– Завтра, что ли? – перестал вдруг морщиться банкир.
– Нет, не завтра. Но приказано быть готовым.
– Что ж тогда переживать, если не завтра. Встретить всегда можно. Не переживай.
– Сказали, едет знакомиться с жилищно-коммунальным хозяйством в нашем городе, – разъяснил губернатор, глядя в сторону двери. – Якобы у нас с этим делом все прекрасно. Любопытно, кто ему мог про такое напеть.
– Не сидится ему, – буркнул Рябоконь.
– Ты, Вова, простой, как ситцевые трусы. Сначала скажешь, потом думаешь. Тебя там не спросили, – перекинулся от двери к нему металлическим взглядом губернатор. – Это тебе не база все-таки и даже не базар, а государство.
– Нужно ему это ЖКХ, как корове седло, – повернулся в кресле Мальковский. – Какой-то дурак придумал, что у нас устроено лучше, чем у всех остальных. Вот уж никогда не подумал бы.
– И не надо думать. За нас в нашей области здесь думают другие. – Банкир пристально посмотрел в сторону губернатора. У того словно крылья на хребте начинали расти. Еще минута – и недавний участник их общего дела полетит делать административную карьеру. До сих пор он будто и не был связан с остальными и клятв никогда не давал. Он словно совсем ни с кем не знаком. Вообще впервые видит. Каков ястреб!
– Васильич, мы тебе соболезнуем, – язвительно произнес Рябоконь. – И в случае чего поможем.
– Не ссорьтесь, господа, – поднял палец кверху банкир. – До станции еще далеко, а мы уже за чемоданы схватились. Так дело не пойдет, ребята. Так мы не договаривались. – Банкир трезвел на глазах. Таблетку, видно, тайком проглотить успел. – Нам, как всегда, надо быть постоянно вместе. Президенты приезжают и уезжают, а мы остаемся. Усвоили?
Конечно, они усвоили. Однако все равно не по себе. Начнут трясти – и посыплется изо всех щелей. Натаскали столько, что девать некуда. К президенту потянутся всякие существа обиженные. Примутся, твари, жаловаться на произвол. Хорошо одно, если жаловаться будут на чиновников, а если дойдет до него молва о темных делах губернатора и его окружения?
– Еще раз вам говорю, – продолжил вдруг отрезвевший банкир, – мы жили здесь и будем жить. Трястись вовсе не обязательно и ни к чему. Помните, что на воре всегда шапка первой горит. Надо самим брать быка за рога. В милиции и ФСБ должны понять, что не они хозяева положения, а наш губернатор. То есть мы с вами…
Безгодов сморщился от его слов.
– И пусть этот Тюменцев постоянно держит руку на пульсе. Все-таки зарплату у нас получает, – закончил банкир.
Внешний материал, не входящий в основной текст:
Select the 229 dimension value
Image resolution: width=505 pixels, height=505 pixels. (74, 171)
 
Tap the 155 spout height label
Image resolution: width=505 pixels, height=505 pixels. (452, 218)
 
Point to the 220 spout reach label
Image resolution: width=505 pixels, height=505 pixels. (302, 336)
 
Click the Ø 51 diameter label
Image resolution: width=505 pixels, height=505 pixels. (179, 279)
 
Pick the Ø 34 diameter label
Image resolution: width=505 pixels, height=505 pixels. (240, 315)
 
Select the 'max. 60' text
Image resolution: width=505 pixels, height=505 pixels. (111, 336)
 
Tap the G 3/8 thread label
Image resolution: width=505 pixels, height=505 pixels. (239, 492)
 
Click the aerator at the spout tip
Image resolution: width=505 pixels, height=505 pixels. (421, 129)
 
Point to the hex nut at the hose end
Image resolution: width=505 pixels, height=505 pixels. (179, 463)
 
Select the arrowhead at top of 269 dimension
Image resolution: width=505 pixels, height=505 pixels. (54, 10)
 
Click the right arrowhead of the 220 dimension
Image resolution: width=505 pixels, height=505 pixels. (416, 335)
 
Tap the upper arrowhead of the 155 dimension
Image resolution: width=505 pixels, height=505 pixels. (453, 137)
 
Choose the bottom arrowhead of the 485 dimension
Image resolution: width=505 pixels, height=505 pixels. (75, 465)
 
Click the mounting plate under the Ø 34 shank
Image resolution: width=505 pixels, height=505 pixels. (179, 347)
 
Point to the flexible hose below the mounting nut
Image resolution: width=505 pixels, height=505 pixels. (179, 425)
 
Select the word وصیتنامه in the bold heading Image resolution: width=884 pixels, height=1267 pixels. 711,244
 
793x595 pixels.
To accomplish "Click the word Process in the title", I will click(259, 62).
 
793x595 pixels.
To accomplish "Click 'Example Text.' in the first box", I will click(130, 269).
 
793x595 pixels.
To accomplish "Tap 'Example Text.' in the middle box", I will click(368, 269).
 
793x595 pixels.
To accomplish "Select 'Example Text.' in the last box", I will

Гости вдруг поднялись и, посмотрев на Политика как на обреченного, тихо двинулись к выходу. У входа они столкнулись с Тюменцевым. Тот с фуражкой в руке и всклокоченными волосами покорно жался в углу.
Охрана встрепенулась, и через секунду приемная губернатора опустела.
– Заходи, Сергей Сергеевич! – крикнул Безгодов Тюменцеву. – Что нового?
Тюменцев мялся с ноги на ногу, держа в руках рулон бумаги.
– Вот, – сказал он, – занес вам. Иду мимо, а оно висит напротив здания как раз, у Владимира Ильича на руке. Позвал патрульного и снял с памятника. Вот…
Безгодов распрямил лист. На нем черным фломастером толстыми буквами было написано: «Губернатор КАЗЕЛ». Если было бы написано слово «козел», то Безгодов, возможно, не так обиделся бы. Но тут было обозначено: «КАЗЕЛ». Писавший плевать хотел на правила орфографии. Ошибка в слове была умышленной, издевательской.